#### DIRECTIONS:
A – In the Apollo setup instructions, which file describes the software packages that the example project depends on?
B – For each statement, say whether it agrees with the Apollo setup instructions, and quote the words that decide it: (i) from Apollo 10.0 on, scripts like dev_start.sh are still recommended in source code mode; (ii) users of the Apollo source code method must run bash setup.sh; (iii) core itself has no code that needs to be compiled.
C – Write the next part of the Apollo setup instructions, beginning after the last sentence shown.

#### DOCUMENT SEGMENT:

You can also use the full-source Apollo project apollo

Tip: Starting from Apollo 10.0, source code mode and package mode use the same compilation tools. We recommend you uniformly use the following commands for compilation and running. Scripts like dev_start.sh, dev_into.sh, apollo.sh in source code mode are no longer recommended.

2. Clone the Project

Taking application-core as an example:

shell
git clone https://github.com/ApolloAuto/application-core.git application-core

3. Start and Enter Apollo Environment

shell
# First enter the project directory
cd application-core

# Switch environment configuration, automatically identifies your host environment to switch .env and .workspace.json configuration
# If you are using Apollo source code method, you do not need to execute this step, aem will automatically identify and start the environment
bash setup.sh

# Start the container
aem start

4. Install Software Packages

The example project contains a directory named core, where the core/cyberfile.xml file describes the software packages that the project depends on. You can install the dependency packages using the buildtool:

shell
buildtool build -p core

# Note: If you want to compile and install all code and packages in the working directory, execute:
buildtool build

The actual meaning of this operation is to compile the core package in the project, but core itself does not have code that needs to be compiled, so this operation will only install the dependency packages declared in core/cyberfile.xml.

Tip: The new version of buildtool will compile with --opt --gpu parameters by default (if you use GPU environment). If you need gdb debugging, please compile with --dbg parameter.

#### MATERIAL:
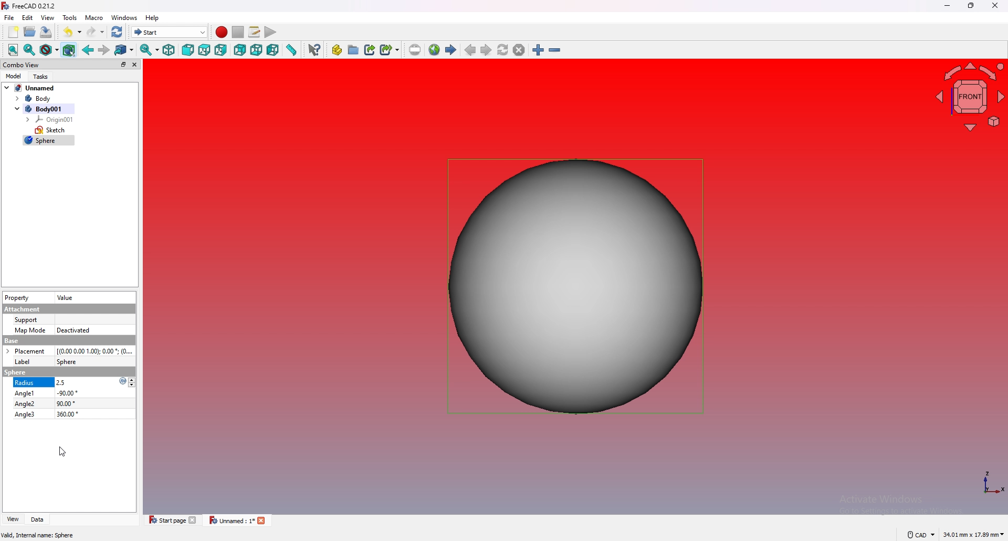 The height and width of the screenshot is (541, 1008). I want to click on view, so click(12, 519).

#### WRITTEN ANSWERS:
A – The core/cyberfile.xml file.

B –
(i) No: "Scripts like dev_start.sh, dev_into.sh, apollo.sh in source code mode are no longer recommended."
(ii) No: "If you are using Apollo source code method, you do not need to execute this step"
(iii) Yes: "core itself does not have code that needs to be compiled"

C –
5. Select Vehicle Configuration

The profiles/sample directory in the example project is the official vehicle configuration based on one LiDAR and two cameras. You can refer to the sample under the profiles directory to write your own vehicle configuration. The method to activate vehicle configuration is as follows:

shell
# Taking sample as an example
aem profile use sample

6. Play Data Package

Get Data Package

shell
wget https://apollo-system.cdn.bcebos.com/dataset/6.0_edu/demo_3.5.record -P $HOME/.apollo/resources/records/

Get Map Corresponding to Data Package

shell
buildtool map get sunnyvale

Starting from version 9.0.0-rc-r10, map data has been separated and needs to be downloaded separately, no longer released with the map package; you can view all available maps through buildtool map list.

Start Dreamview+

shell
aem bootstrap start --plus
Play Data Package in Dreamview+

After starting Dreamview+, enter localhost:8888 in the browser to enter the Dreamview+ interface. You can choose the default mode or other modes to play the data package. This section uses the default mode as an example.

  1. Select Default Mode.

  2. Check Accept the User Agreement and Privacy Policy, and click Enter this Mode to enter the Mode Settings page.

  3. On the Mode Settings page, set the playback parameters.

    • Select Record under Operations.
    • Under Environment Resources, click Records and select the specific data package you want to play.
    • Under Environment Resources, click HDMap and select Sunnyvale Big Loop.
  4. Click the play button at the bottom area.

    You can see the playback of the data package in Vehicle Visualization.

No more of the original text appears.